The dry winter and spring this year has gardeners keeping a close eye on the botanical gardens at Crescent Bend.

"Normally, a plant needs about an inch of water a week, but because it's been so dry we're watering about 3 times that amount right now,” says Brett Grim, trustee at Crescent Bend.

Every day about 10,000 gallons of water an hour are pumped from the Tennessee River and sprayed across this historical home's seven acre area.

"All of the plants, even mature plants are suffering and they need to have a good drink of water,” Grim says.

Your lawn probably needs a good drink too and odds are your home irrigation is not what it is at Cresent Bend. So what can you do to keep your grass green?

Tip number one, know when to water your lawn and plants. Experts say mornings are best.

"That's when the plants are going to use the most water, cause that's when they're growing the most,” says John Sorochan from the UT Department of Plant Sciences.
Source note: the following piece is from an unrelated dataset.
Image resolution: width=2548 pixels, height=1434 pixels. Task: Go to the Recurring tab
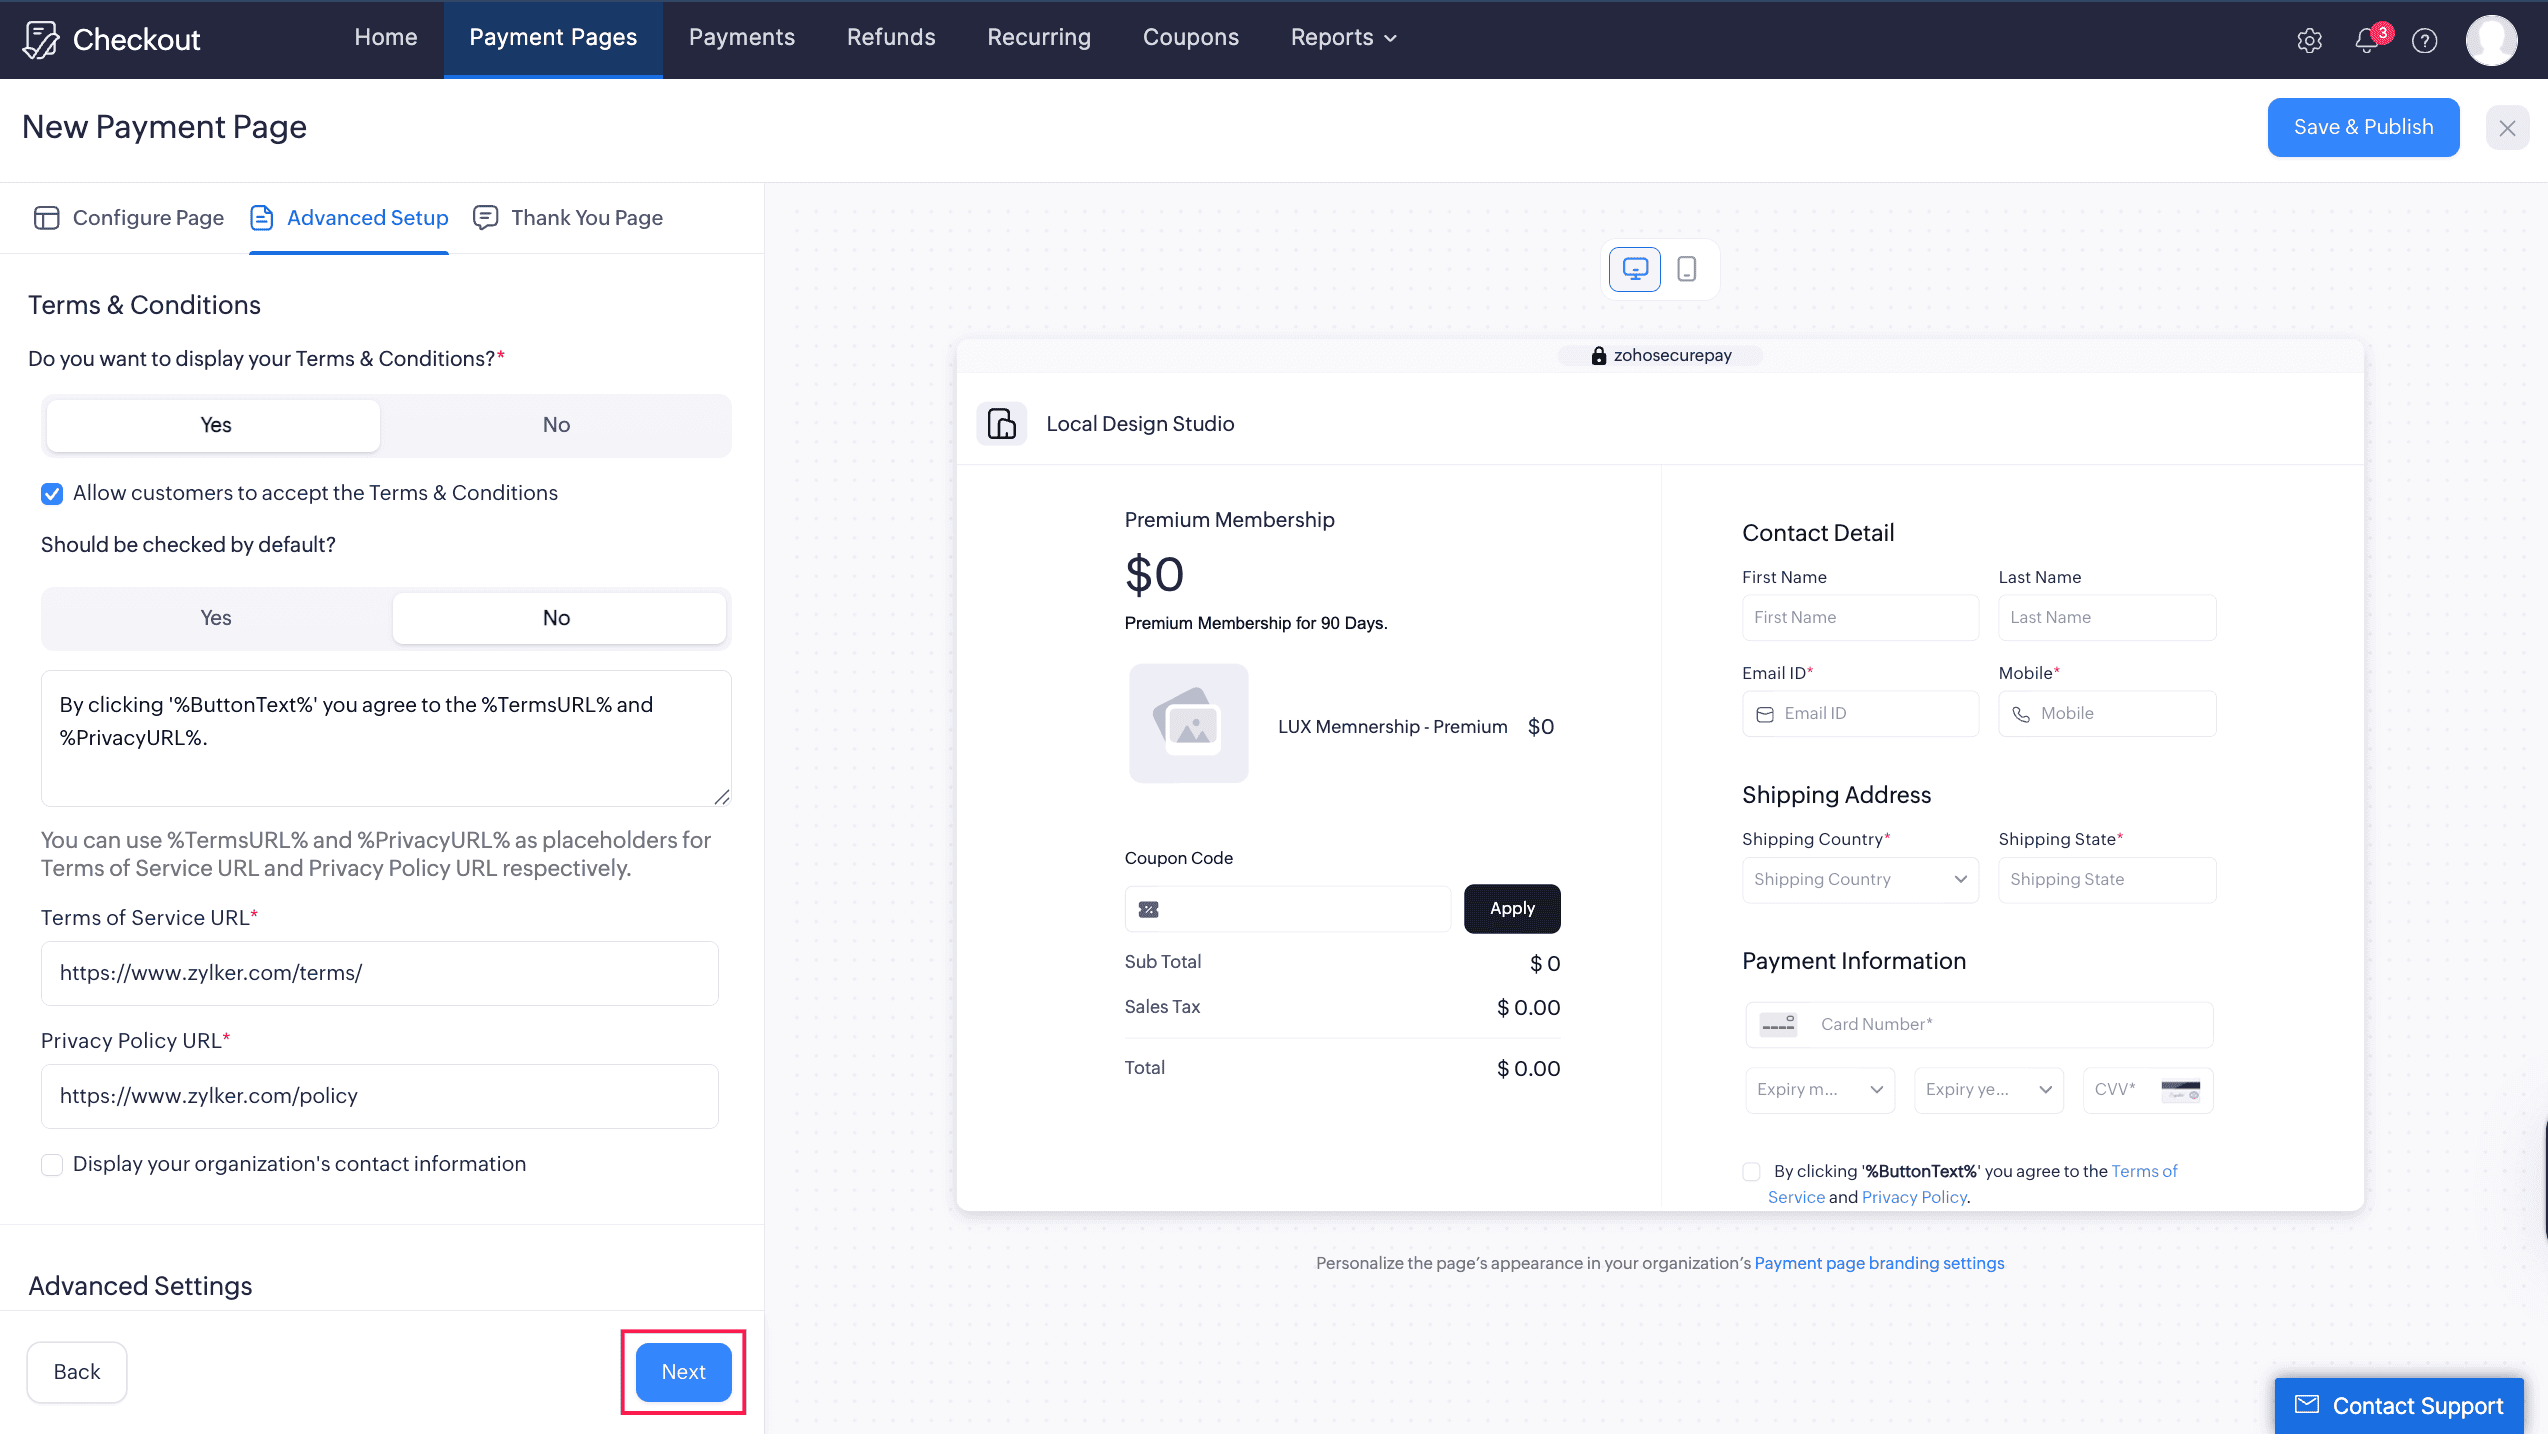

And contrary to what grandma may have told you, you can water your lawn too much.

"Putting too much down and you get puddling, you get scalding and it's like a magnifying glass and will burn your grass,” Sorochan explains.

"One way people can tell at home is they just put a pail out in their yard when they're watering and when they reach an inch of water, that's enough water they need on their lawn,” Grim explains.

And only mow your lawn when the grass "really" needs to be cut.

"You don't want to mow more than one third of that plant leaf blade off at one time, so you don't wanna scalp your grass down, cause if you scalp you're going to actually stress that grass and it's going to use and waste more water,” Sorchan says.

And during a drought, you don't want to waste a drop of it.

"Water is extremely important,” Grim says. “If we didn't have water, all of our materials are gonna dry up and die."

There's a good chance we could go through several drought periods throughout the summer.

So it's a good idea to plan now for the next few months.

In the meantime, remember what the lawn care specialists say, less water, more often, sort of like eating six small meals a day rather than two big ones.